The modern morning coat (or cutaway in American English) is a man's coat worn as the principal item in morning dress. Historically, "cutaway" or "cut-away" coats (documented from 1823 onwards)
could feature "tail pockets" in the tails.

The name "morning coat" derives from morning nineteenth-century horseback-riding exercise for gentlemen. The garment was regarded as an informal form of half dress. Gradually it became acceptable as an alternative to the frock coat for formal day-wear or full dress. Since the nineteenth century it is normally only seen at weddings, at formal baptisms, and (in England and Australia) at races such as Royal Ascot, the Derby and the Victoria Derby, where it is worn with a contrasting waistcoat, usually light grey or sometimes "fancy", and perhaps in club colours. It is very occasionally seen at funerals but more often it is used as day wear at formal luncheons, especially on civic occasions under formal gowns, when worn with a black matching waistcoat (vest). Male members of the cabinet of Japan wear morning coats in their first public appearance following the formation of the cabinet.

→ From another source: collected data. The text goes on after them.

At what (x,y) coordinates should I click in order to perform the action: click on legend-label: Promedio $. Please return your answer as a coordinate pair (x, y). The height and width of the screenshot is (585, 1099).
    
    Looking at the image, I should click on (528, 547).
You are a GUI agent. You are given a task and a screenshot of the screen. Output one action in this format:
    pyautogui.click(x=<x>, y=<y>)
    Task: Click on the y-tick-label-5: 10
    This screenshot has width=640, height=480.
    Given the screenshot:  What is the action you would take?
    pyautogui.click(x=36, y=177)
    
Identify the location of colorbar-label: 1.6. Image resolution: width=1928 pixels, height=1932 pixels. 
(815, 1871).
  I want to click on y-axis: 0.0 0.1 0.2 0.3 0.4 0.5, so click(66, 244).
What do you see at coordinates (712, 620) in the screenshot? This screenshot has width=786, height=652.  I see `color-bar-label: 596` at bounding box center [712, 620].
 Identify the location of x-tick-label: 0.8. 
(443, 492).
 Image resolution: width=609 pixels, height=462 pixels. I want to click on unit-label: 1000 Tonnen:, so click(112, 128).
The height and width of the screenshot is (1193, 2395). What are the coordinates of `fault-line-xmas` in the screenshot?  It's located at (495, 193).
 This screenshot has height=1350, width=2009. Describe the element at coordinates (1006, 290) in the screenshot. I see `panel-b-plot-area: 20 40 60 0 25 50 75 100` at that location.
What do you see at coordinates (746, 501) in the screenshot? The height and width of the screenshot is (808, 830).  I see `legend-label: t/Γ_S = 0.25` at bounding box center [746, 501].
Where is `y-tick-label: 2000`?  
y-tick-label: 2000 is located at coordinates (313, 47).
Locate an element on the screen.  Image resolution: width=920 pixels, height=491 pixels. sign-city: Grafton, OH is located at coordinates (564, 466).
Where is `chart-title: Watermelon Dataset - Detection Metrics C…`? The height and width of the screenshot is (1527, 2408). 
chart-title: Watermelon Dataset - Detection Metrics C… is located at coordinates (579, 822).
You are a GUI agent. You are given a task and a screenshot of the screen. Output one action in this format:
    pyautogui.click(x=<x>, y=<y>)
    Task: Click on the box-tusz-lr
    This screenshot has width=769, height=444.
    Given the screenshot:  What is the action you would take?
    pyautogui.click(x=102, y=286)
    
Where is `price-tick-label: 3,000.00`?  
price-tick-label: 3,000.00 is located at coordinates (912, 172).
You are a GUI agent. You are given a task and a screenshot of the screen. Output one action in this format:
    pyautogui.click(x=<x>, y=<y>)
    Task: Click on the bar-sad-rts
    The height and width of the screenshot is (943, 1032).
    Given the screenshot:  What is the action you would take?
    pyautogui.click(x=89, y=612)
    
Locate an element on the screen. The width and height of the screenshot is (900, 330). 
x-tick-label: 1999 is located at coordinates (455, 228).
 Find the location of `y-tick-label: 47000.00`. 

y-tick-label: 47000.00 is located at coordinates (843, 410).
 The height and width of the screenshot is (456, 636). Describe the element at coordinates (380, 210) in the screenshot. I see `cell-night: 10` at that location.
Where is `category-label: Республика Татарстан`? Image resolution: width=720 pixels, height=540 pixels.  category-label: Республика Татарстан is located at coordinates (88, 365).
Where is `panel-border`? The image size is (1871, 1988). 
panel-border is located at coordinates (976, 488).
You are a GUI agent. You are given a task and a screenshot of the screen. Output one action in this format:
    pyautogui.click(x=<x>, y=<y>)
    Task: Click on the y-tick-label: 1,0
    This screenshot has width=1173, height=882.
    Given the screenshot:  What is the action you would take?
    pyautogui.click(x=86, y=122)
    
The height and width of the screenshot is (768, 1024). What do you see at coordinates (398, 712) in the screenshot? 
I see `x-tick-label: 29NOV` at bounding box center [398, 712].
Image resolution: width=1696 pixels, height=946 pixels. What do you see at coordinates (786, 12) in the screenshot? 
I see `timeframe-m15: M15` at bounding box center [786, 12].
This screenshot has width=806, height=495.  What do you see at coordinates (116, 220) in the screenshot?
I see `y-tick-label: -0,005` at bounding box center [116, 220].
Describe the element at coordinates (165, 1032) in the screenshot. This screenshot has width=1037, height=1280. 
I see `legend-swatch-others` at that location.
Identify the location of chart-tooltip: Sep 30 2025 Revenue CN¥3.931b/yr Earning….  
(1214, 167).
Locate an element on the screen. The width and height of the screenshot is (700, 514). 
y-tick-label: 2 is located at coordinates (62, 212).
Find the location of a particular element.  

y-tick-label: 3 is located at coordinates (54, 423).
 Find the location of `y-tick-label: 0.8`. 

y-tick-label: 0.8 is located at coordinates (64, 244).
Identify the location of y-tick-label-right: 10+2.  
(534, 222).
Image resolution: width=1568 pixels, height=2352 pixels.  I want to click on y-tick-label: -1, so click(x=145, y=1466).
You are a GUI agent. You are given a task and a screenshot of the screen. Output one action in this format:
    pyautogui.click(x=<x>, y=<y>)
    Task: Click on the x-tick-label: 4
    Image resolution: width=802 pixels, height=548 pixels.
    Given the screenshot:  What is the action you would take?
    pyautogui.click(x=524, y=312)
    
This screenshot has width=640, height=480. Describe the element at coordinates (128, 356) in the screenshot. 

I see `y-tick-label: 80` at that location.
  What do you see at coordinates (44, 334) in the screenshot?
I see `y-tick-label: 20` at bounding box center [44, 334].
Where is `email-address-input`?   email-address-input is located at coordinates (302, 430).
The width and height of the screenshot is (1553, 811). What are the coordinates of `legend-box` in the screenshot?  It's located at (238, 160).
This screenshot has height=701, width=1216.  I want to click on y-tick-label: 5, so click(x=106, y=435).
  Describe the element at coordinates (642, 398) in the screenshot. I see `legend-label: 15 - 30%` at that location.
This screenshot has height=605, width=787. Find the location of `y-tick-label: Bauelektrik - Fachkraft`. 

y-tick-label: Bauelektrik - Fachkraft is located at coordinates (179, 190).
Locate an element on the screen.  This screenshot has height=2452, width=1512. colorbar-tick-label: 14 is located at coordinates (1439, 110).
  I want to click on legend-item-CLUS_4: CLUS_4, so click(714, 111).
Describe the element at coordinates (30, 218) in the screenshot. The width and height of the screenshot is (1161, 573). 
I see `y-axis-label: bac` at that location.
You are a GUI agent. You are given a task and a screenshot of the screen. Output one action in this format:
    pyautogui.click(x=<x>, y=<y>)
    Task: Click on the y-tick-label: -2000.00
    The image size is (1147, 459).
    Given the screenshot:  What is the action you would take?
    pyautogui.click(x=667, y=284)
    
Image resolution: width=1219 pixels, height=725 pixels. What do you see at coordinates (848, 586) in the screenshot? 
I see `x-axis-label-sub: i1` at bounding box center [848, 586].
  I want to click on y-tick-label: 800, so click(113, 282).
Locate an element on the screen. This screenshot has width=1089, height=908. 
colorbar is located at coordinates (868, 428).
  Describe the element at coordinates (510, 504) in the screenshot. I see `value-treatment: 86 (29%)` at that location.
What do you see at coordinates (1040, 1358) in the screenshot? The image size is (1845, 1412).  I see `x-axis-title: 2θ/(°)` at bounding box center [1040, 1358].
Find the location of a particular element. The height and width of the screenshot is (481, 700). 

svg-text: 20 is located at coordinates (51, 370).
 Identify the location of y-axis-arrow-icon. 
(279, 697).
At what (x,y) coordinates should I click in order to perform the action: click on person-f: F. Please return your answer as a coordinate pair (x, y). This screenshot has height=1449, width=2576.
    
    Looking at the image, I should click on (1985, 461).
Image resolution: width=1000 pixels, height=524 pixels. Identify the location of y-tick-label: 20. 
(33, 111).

The Marshal and Clerk of the United States Supreme Court wear morning coats when the justices are appearing in public wearing their traditional robes, for example when the court is in session, or when attending the President's State of the Union address. At one time all attorneys appearing before the court wore morning coats, but they now wear standard business attire. The United States Solicitor General (when the office is held by a male) and his or her male deputies continue the tradition of wearing morning dress when arguing before the court.

In modern American English, morning coats are referred to as cutaway coats.